Some movement this week in Georgia and Tennessee on proposed constitutional amendments to authorize full casino gaming.  We break it down for you here:

HR 807 in Georgia

On Wednesday, Representative Ron Stephens (R-Savannah) introduced HR 807, a House Resolution proposing an amendment to the Georgia Constitution to permit the General Assembly to authorize through legislation up to six casinos in the state.

The amendment would require a local public referendum approving the resort facilities. Additionally, the resort facilities would be spread throughout the state in five distinct licensing regions. Two license may be permitted in one region (Atlanta) with a “primary casino gaming license” and a “secondary casino license.”

The secondary license would be limited to 2,000 total gaming positions while primary licenses would have no restriction on total gaming positions.

State revenue derived from gaming will go to fund educational programs, support operational expenses associated with regulation of the casinos, to support problem gambling initiatives and to host municipalities of the casinos.

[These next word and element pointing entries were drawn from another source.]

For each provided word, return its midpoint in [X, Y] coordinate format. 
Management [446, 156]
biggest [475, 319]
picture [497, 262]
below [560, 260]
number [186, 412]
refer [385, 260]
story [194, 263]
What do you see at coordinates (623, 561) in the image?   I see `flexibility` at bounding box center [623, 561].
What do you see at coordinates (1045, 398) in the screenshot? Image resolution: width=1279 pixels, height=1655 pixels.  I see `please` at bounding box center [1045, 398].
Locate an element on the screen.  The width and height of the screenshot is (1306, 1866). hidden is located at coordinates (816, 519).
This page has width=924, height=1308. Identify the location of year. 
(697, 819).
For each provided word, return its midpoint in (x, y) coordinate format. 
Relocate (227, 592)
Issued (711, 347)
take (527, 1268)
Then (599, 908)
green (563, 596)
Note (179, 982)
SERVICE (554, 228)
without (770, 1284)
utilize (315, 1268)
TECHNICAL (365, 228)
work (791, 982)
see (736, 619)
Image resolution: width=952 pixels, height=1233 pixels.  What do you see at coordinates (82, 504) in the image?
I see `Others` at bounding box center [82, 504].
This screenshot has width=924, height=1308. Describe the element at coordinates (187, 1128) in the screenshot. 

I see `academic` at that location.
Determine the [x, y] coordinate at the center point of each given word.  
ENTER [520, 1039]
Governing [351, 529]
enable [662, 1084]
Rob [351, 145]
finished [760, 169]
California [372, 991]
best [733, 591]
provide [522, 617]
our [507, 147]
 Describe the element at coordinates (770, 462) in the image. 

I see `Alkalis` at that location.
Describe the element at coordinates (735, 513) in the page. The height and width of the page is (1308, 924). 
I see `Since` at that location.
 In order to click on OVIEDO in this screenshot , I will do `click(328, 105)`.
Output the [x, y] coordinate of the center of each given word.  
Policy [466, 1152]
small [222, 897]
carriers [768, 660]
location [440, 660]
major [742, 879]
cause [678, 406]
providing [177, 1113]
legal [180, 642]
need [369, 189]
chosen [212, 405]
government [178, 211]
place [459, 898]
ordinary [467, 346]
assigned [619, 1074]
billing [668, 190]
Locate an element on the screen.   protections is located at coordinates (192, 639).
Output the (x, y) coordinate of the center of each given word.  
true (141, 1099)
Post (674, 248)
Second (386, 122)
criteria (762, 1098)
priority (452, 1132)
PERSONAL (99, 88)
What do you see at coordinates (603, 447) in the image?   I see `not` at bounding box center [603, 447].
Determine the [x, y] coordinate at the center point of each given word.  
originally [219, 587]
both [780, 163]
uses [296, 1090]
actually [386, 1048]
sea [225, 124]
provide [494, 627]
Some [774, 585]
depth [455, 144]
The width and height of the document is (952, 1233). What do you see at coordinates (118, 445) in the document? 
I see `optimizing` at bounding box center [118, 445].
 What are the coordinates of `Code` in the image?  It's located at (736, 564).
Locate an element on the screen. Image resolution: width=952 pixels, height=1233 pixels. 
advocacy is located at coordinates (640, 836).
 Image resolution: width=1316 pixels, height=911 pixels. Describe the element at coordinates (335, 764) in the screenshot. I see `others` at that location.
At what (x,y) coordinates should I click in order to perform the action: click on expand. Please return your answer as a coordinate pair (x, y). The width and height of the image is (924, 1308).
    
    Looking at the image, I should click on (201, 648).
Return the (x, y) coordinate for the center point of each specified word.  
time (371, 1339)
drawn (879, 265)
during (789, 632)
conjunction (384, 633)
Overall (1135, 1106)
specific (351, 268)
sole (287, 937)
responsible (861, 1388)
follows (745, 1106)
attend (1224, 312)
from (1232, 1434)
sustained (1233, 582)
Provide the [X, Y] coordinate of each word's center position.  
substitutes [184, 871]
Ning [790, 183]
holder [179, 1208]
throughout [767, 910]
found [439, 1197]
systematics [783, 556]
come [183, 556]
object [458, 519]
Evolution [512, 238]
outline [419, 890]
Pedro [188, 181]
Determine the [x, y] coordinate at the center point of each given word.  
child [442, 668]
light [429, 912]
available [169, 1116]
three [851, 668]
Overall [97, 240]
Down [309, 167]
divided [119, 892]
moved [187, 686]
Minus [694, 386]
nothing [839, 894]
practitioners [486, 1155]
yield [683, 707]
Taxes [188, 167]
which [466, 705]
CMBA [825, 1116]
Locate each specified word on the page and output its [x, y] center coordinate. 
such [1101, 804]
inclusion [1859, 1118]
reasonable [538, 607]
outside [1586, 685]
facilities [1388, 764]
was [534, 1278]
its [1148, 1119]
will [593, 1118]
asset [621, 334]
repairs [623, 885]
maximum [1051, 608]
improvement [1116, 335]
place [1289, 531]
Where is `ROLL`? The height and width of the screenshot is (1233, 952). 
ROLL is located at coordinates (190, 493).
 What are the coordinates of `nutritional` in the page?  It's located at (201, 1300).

Rep. Stephens simultaneously filed HB 677, the proposed 127-page gaming legislation to be implemented upon approval of the constitutional amendment. HB 677 outlines the capital investment requirements for the “primary casino gaming licenses” in the various regions: $1 billion in Region One (Atlanta) and $200 million in Regions 2 through 5. License fees are proposed at $25 million for the primary license in Region One, $10 million for the secondary license in Region One and $10 million for the primary licenses in Regions 2 through 5. The facilities would be subject to a 12% tax on gross gaming revenue.

HJR 87 in Tennessee

The Tennessee State Government Subcommittee received House Joint Resolution 87 this week. This constitutional amendment would permit the Legislature to authorize casino gaming in Tennessee. Unlike the Georgia proposal, HJR 87 does not limit the Legislature in the number of casinos it can authorize.

HJR 87 would require state revenue derived from gaming to be allocated to K-12 education or problem gaming programs, as well as to administer and regulate gaming operations in the state.

HJR 87 was before the State Government Subcommittee on Wednesday and was deferred to a summer study.

We’ll keep you updated here if there is any movement on these bills.